O zaman da bunun adı Silivri değil, Kars, Erzurum, Samsun, Zonguldak v. s olacak. Burada amacım çeşitli yerlerden gelerek burada yaşamaya çalışan insanları rencide etmek değil. Ancak bu gidişin de gidiş olmadığını ifade etmek istiyorum. Silivri nereye koşuyor?
Kurulan dernekler sadece ve sadece tüm etkinliklerde kendi kültürlerini tanıtma ve yaşatma çabası içindeler. Ancak önemli olan sadece kendi kültürlerini yaşatmaları olmamalı. Kendi kültürlerini tanıtma çalışmalarının yanında göçle gelen insanlarına kentli yaşamın gereklerini de aktarmalılar diye düşünmekten kendimi alamıyorum. Silivri’nin şu anda bile barındırdığı gettolar var. İnsanların birbiriyle kaynaşmasından çok, kendi içlerindeki kaynaşmasına önem veren dernekler, yarın öbür gün meydana gelecek olan kutuplaşmaların önüne nasıl geçecekler. Silivri ileride yoksa cumhuriyetler şehrimi olacak? Kars’lı olmayanın Karslıların olduğu bölgeden geçemeyeceği, Zonguldak’lı olmayanın Zonguldaklıların olduğu bölgeden geçemeyeceği bir yer olma yolunda Silivri hızla ilerlemekte. Buna birde son günlerde yaşanan terör olaylarının ardından Kürt-Türk kavramlarını da eklersek varın gerisini siz düşünün.
Peki bunca saydığım bölgeselleşmenin ardından bakıldığında Silivri’ye Silivri’de neresi kalıyor?
Oysa, yapılması gereken dışarıdan göç eden vatandaşların kendi öz benliklerini koruyarak, mevcut bölge halkı ile kaynaşmalarını sağlamaktır. Ancak görünen, Silivri’de tam bir kültür çatışmasının yaşandığıdır. Ve acı olan, bu konuda belli noktalarda söz sahibi olanların duruma seyirci kalmasıdır. İnsanlar kaderine terk edilmemeli, olumlu ve gerekli şekilde yönlendirilmeliler.

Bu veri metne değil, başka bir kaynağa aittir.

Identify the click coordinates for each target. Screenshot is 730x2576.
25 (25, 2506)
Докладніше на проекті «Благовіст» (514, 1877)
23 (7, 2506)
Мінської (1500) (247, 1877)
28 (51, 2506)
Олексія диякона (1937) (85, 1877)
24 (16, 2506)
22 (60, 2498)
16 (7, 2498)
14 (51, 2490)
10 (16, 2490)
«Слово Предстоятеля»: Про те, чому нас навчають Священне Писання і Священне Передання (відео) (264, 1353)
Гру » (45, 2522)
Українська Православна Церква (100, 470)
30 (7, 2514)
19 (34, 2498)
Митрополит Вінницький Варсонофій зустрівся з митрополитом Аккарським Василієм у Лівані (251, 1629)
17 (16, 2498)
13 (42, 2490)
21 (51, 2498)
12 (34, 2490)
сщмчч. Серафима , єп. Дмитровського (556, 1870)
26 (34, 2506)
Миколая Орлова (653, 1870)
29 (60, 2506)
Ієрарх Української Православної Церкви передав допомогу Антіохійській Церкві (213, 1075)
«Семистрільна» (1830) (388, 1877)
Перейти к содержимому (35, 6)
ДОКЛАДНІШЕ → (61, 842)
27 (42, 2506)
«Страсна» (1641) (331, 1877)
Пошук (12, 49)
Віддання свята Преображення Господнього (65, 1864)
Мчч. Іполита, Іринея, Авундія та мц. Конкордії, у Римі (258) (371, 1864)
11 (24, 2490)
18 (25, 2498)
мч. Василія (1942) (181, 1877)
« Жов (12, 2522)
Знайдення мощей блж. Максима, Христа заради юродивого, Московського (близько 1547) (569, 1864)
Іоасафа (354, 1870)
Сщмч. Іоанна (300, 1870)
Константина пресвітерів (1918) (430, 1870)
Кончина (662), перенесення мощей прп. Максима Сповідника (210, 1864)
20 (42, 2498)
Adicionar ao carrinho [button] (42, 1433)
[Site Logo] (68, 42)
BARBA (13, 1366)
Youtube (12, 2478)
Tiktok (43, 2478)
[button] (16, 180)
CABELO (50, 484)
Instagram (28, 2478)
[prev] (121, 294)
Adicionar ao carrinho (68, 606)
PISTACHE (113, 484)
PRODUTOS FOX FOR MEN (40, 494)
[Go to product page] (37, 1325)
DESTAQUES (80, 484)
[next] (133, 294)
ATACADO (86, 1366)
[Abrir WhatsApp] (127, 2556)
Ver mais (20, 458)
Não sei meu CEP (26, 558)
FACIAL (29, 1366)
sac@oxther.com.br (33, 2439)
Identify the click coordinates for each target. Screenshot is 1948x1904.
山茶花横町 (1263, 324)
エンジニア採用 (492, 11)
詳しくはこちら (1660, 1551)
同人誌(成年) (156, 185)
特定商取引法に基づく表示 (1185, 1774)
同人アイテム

Bu yönlendirme esnasında da gerekli koşulların yerine getirilerek bu konuya hassasiyetle yaklaşılması gereği vardır. Şu aşamada zaten Silivri’den geriye pak bir şeyinde kaldığını söylemek imkansızdır. Çünkü artık Silivri’nin kültürü diye bir şey kalmamıştır. Belediye bünyesindeki halk oyunları ekibi ile modern tesislerde üretilmeye başlanan ve eski tadından, özelliğinden uzak Silivri yoğurdunu saymazsak tabi.
Bunun için artık kültür çatışmaları ve kendi içindeki dayanışma politikaları bir kenara bırakılıp, ortaklaşa iki kültürün birbirini tanımasını sağlamak, birbirine sempatiyle yaklaşmasını başarmalıyız. Unutmamak gerekir ki, burası Silivri ve Silivri Silivri olmadığı gün, insanların geldikleri yerden farkı kalmayacak buranın. O zaman ne anlamı kalacak eşi dostu memlekette bırakıp gurbete çıkmanın. Buradan önce sayın belediye başkanımız Hüseyin Turan’a ve hemşeri dernekleri yöneticilerine sesleniyorum. Bir araya gelerek farklı kültüre sahip bu insanlar ve Silivri’nin ileride de yaşanabilir bir yer olabilmesi için daha fazla geç kalmadan bir şeyler yapın. Bir şeyler yapın ki, insanlar arasında oluşabilecek kutuplaşmaları, düşmanlıkları, hasetlikleri engelleyin. En iyi hizmet bence insanların kardeşçe yaşamaları için yapılan hizmettir. Umarım bu yazılanları ukalalık olarak değil, bir dilek, bir temenni olarak kabul edersiniz. Çünkü hepimiz Silivriliyiz. Silivrili olabilmemiz için de Silivri’yi yaşatmalıyız.